[START MATERIAL SUPPLIED]

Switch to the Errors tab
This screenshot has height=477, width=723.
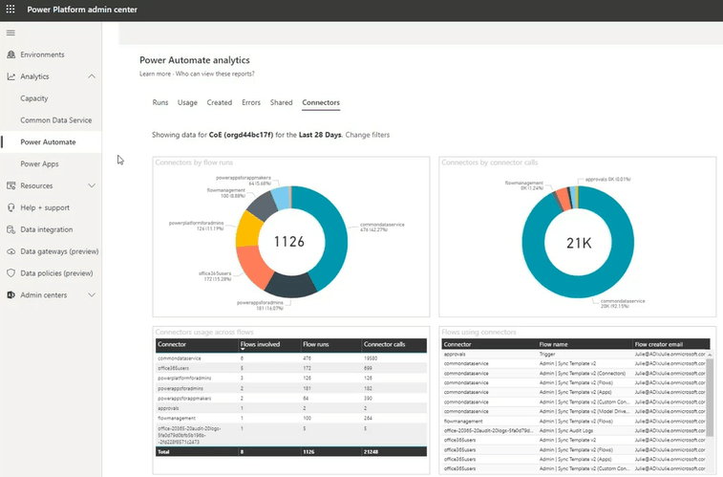250,102
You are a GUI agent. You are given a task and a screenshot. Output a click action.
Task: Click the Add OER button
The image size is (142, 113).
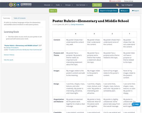pyautogui.click(x=97, y=5)
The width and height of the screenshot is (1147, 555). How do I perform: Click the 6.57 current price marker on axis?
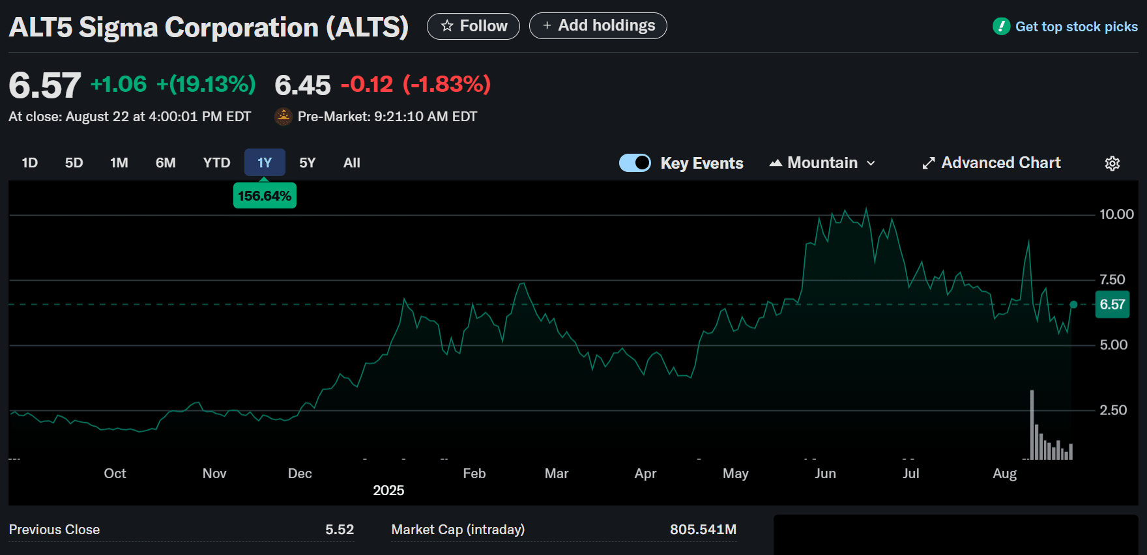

[END MATERIAL SUPPLIED]

◆ GIVEN REQUEST ◆
Retype each of the rows above word for word, leaving out the pictures.

◆ THE ANSWER ◆
Switch to the Errors tab
This screenshot has height=477, width=723.
250,102
You are a GUI agent. You are given a task and a screenshot. Output a click action.
Task: Click the Add OER button
The image size is (142, 113).
pyautogui.click(x=97, y=5)
The width and height of the screenshot is (1147, 555). How do I perform: Click the 6.57 current price marker on axis?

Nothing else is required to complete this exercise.